IRR / cap rate help
Don't know much about CRE so any help would be much appreciated. I am presented with an opportunity to purchase a property for $10,000,000. This is my NOI:
Year 0: -10,000,000
1: $579,799.80
2: $603,415.90
3: $627,864.92
4: $653,174.34
5: $10,679,372.51
What will your IRR be based on a five year hold with the property sold at 7% cap rate?
Plugging in those numbers I get 6% IRR but I don't know what to do for the cap rate.
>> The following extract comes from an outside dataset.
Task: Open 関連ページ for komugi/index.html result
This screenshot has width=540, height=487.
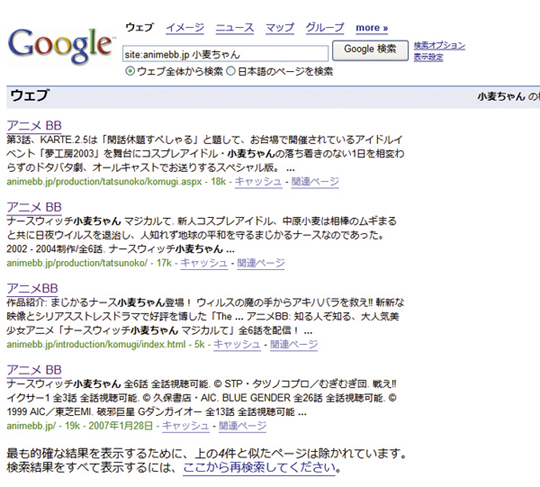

Can anyone help?
6.26%. You seem to have already plugged in the cap rate to your year 5 NOI.
You don't know much about CRE but you are considering purchasing a $10 million property?
I think he means this is a case study-type question he's facing
For that set of cash flows, your IRR is 6.26%, but given the set of cash flows you presented and your question, I think you are trying to figure out if you valued the exit correctly.
You didn't break out sale proceeds from NOI in year 5, but I'm going to assume that because NOI is steadily growing at about 4% a year and you are unfamiliar with RE modeling that you assumed that you would sell the property for 10 million, the same price you purchased it for (this would be wrong).
The correct way to evaluate the exit would be to: cap the NOI of the year after you sell the property (assuming this is a stabilized NOI) using the termination cap rate.
In your example, you would cap year 6 NOI at a 7%. Assuming the same 4% a year growth (because we are all friends here and we all know that NOI's TOTALLY grow perpetually in a straight line...), your year 6 NOI would be approximately $706,550. At a 7% cap, that would equal $10.094 million (which would be your sales price). So your year 5 CF would be the sales price of $10.094 million plus your year 5 NOI.
Edited because I found a mistake in my math.
"because we are all friends here and we all know that NOI's TOTALLY grow perpetually in a straight line"
LOL...
+1, spit out my soda.
If you assumed NOIs grow perpetually in a straight line, your value would be Y6 NOI over 7% - 4% (3%). Gordon growth model...
Do you know what industry forum you're in? This isn't a stock.
The theory behind the Gordon growth model - namely, the time value of money - can be applied to any stream of cash flows.